Do we actually need the lock there?  If we're freeing everything which it
protects anwyay?

> +
> +static void cb_dma_memcpy_cleanup(struct cb_dma_chan *chan)
> +{
> +	unsigned long phys_complete;
> +	struct cb_desc_sw *desc, *_desc;
> +	dma_cookie_t cookie = 0;
> +
> +	prefetch(chan->completion_virt);
> +
> +	if (!spin_trylock(&chan->cleanup_lock))
> +		return;

What's going on here?  Lock ranking problems?  spin_trylock() in
non-infrastructural code is a bit of a red flag.

Whatever the reason, it needs a comment in there please.  That comment should
also explain why simply baling out is acceptable.

> +
> +static irqreturn_t cb_do_interrupt(int irq, void *data, struct pt_regs *regs)
> +{
> +	struct cb_device *instance = data;
> +	unsigned long attnstatus;
> +	u8 intrctrl;
> +
> +	intrctrl = read_reg8(instance, CB_INTRCTRL_OFFSET);
> +
> +	if (!(intrctrl & CB_INTRCTRL_MASTER_INT_EN)) {
> +		return IRQ_NONE;
> +	}

braces.

> +	attnstatus = (unsigned long) read_reg32(instance, CB_ATTNSTATUS_OFFSET);

Unneeded cast.

> +static void cb_start_null_desc(struct cb_dma_chan *cb_chan)

::::::

[Problem description]
In the code review above, how is spin_trylock() in non-infrastructural code described?

[Information provided]
::::::

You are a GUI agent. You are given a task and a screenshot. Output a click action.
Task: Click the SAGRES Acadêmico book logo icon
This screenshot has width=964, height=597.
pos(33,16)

::::::

[Answer in full]
A bit of a red flag.